BEGIN THE RECORDS

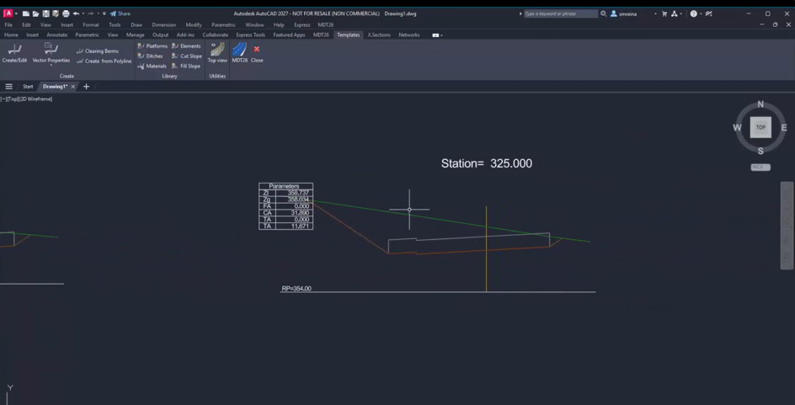The width and height of the screenshot is (795, 405).
Task: Open the Dimension menu
Action: (x=163, y=24)
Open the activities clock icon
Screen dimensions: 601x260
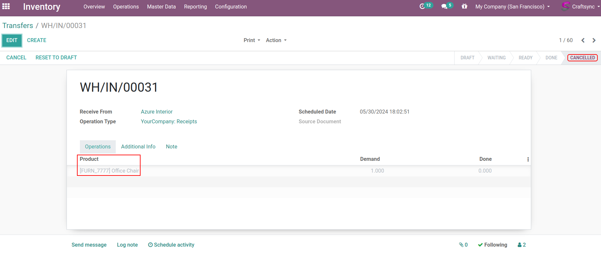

END THE RECORDS

### AIM OF THE TASK
Beginning with the line that contains "Open the activities clock icon", output every line down to the last line of the entries above exactly as written, apart from the pictures.

### ANSWER TO THIS TASK
Open the activities clock icon
Screen dimensions: 601x260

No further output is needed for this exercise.